__Task brief__: Each line of the data below from the one holding "地暖十大品牌 (290, 2539)" to the one holding "企业文化 (29, 690)", inclusive, is to be reproduced exactly; no other line belongs in the answer.

__Given data__:
<<<<
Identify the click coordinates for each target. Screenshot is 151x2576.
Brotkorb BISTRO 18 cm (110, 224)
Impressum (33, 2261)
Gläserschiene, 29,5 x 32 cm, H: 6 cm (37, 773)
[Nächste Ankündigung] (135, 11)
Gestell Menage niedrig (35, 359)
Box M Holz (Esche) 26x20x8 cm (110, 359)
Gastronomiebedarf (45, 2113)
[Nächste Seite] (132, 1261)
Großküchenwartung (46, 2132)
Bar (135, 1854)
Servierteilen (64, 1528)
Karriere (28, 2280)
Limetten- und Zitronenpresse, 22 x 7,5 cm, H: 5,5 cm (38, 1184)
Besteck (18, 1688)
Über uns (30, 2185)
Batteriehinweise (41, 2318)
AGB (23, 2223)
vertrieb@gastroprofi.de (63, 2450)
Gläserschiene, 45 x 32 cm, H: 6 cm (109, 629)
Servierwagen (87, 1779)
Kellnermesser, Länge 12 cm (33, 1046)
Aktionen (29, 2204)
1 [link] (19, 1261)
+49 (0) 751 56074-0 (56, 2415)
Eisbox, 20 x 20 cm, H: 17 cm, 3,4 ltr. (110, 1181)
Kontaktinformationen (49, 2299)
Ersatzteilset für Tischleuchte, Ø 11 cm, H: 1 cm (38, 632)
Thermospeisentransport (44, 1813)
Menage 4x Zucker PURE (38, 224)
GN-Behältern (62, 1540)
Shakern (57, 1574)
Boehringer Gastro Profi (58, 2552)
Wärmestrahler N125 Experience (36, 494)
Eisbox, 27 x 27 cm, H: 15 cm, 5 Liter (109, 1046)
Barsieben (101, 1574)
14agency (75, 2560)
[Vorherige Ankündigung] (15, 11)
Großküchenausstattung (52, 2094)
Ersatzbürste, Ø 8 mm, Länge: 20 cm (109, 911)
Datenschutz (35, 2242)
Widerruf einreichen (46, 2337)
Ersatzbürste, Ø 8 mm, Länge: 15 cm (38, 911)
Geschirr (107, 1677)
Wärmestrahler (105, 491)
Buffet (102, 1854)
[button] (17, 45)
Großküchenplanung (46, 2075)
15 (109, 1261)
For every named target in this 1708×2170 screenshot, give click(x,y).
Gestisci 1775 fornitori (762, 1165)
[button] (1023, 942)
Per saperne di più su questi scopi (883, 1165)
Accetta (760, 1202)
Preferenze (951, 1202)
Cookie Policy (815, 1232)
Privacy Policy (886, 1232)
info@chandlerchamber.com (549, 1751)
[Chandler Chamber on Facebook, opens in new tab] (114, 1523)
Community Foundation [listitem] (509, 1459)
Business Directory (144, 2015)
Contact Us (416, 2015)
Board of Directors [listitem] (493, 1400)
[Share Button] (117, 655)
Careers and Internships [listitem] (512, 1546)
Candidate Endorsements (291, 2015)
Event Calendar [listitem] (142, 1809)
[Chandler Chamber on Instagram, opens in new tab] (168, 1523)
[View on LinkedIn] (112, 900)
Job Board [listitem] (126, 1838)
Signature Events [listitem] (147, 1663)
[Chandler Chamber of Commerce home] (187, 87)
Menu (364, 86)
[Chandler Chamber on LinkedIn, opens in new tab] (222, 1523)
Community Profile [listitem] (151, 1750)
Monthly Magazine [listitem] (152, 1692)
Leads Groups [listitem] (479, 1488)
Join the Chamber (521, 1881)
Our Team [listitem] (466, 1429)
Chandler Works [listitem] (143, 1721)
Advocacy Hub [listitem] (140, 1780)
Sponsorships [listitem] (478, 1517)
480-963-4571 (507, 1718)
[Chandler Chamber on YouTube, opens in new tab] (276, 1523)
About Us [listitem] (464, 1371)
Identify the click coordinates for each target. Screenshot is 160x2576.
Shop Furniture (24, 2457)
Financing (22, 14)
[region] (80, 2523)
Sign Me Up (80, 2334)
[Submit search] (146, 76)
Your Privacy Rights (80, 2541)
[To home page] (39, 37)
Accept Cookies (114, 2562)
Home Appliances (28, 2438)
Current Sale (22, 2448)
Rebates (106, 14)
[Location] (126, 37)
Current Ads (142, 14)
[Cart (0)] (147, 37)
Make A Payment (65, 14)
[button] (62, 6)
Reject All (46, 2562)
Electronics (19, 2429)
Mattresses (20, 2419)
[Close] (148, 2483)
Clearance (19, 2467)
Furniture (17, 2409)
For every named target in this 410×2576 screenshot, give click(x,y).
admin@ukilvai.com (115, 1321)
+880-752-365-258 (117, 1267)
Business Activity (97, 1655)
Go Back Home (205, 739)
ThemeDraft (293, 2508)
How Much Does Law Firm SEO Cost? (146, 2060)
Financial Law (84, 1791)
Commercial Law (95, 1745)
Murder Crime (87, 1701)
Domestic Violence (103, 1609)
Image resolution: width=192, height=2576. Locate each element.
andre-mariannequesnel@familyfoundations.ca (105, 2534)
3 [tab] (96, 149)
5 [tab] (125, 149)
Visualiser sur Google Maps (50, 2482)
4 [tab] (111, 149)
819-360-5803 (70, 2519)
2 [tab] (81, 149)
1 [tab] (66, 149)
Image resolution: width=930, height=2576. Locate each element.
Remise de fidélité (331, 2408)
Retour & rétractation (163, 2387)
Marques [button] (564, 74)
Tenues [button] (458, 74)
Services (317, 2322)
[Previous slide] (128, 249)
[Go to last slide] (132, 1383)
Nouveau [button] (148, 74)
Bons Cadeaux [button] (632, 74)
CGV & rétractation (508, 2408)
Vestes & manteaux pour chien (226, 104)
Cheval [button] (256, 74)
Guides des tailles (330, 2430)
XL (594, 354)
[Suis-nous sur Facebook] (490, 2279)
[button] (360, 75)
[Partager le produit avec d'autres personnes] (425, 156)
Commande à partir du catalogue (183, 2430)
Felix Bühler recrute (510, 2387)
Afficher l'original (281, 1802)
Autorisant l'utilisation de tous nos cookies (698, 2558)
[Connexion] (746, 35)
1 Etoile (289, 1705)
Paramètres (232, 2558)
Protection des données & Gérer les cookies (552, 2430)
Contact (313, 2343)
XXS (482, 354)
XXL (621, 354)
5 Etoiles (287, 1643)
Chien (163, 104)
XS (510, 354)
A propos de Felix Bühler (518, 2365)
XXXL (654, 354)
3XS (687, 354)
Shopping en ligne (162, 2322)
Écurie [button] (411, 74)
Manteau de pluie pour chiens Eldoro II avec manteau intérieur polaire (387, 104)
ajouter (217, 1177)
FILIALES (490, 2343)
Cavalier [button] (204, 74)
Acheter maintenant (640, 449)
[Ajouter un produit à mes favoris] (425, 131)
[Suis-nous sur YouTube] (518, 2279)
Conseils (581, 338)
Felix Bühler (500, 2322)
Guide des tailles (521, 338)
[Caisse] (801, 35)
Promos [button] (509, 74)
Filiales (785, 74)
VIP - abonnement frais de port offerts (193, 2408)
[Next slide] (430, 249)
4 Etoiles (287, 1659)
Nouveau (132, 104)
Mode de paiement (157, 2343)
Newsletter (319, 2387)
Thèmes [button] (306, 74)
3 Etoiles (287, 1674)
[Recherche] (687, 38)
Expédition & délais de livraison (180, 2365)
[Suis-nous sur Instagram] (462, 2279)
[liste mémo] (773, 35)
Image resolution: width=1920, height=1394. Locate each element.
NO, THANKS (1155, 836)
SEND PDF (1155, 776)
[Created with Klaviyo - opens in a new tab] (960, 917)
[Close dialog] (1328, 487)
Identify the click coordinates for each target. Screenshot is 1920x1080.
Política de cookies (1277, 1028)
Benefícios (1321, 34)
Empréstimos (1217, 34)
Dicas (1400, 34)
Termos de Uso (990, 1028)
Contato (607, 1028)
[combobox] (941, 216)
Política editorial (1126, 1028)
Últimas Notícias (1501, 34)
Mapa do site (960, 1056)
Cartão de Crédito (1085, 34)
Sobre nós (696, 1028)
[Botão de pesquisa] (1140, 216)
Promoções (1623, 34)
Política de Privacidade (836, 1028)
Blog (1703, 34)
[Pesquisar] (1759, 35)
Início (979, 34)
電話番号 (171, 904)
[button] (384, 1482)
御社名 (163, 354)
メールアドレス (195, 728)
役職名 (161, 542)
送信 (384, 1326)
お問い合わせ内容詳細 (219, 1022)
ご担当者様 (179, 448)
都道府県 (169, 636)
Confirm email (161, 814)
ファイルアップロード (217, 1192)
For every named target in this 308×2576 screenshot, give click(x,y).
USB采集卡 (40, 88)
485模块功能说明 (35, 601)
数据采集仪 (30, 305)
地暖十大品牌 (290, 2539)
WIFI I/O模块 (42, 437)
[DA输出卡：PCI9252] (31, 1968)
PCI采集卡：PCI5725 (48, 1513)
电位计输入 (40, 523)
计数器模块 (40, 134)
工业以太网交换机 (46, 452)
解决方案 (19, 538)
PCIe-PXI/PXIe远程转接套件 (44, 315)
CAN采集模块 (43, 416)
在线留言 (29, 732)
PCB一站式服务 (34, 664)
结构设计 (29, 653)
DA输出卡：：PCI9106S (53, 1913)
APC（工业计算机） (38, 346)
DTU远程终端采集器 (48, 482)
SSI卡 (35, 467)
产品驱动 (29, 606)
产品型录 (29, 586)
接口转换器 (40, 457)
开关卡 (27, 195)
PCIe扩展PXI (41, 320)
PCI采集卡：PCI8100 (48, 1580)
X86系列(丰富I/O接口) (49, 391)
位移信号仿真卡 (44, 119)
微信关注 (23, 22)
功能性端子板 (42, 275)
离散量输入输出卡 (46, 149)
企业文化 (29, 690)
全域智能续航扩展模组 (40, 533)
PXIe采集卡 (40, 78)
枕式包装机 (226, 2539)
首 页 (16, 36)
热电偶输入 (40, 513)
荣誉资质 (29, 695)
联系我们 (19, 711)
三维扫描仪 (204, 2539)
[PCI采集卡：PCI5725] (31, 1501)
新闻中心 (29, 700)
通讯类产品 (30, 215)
>>>>
__Written answer__:
地暖十大品牌 (290, 2539)
WIFI I/O模块 (42, 437)
[DA输出卡：PCI9252] (31, 1968)
PCI采集卡：PCI5725 (48, 1513)
电位计输入 (40, 523)
计数器模块 (40, 134)
工业以太网交换机 (46, 452)
解决方案 (19, 538)
PCIe-PXI/PXIe远程转接套件 (44, 315)
CAN采集模块 (43, 416)
在线留言 (29, 732)
PCB一站式服务 (34, 664)
结构设计 (29, 653)
DA输出卡：：PCI9106S (53, 1913)
APC（工业计算机） (38, 346)
DTU远程终端采集器 (48, 482)
SSI卡 (35, 467)
产品驱动 (29, 606)
产品型录 (29, 586)
接口转换器 (40, 457)
开关卡 (27, 195)
PCIe扩展PXI (41, 320)
PCI采集卡：PCI8100 (48, 1580)
X86系列(丰富I/O接口) (49, 391)
位移信号仿真卡 (44, 119)
微信关注 (23, 22)
功能性端子板 (42, 275)
离散量输入输出卡 (46, 149)
企业文化 (29, 690)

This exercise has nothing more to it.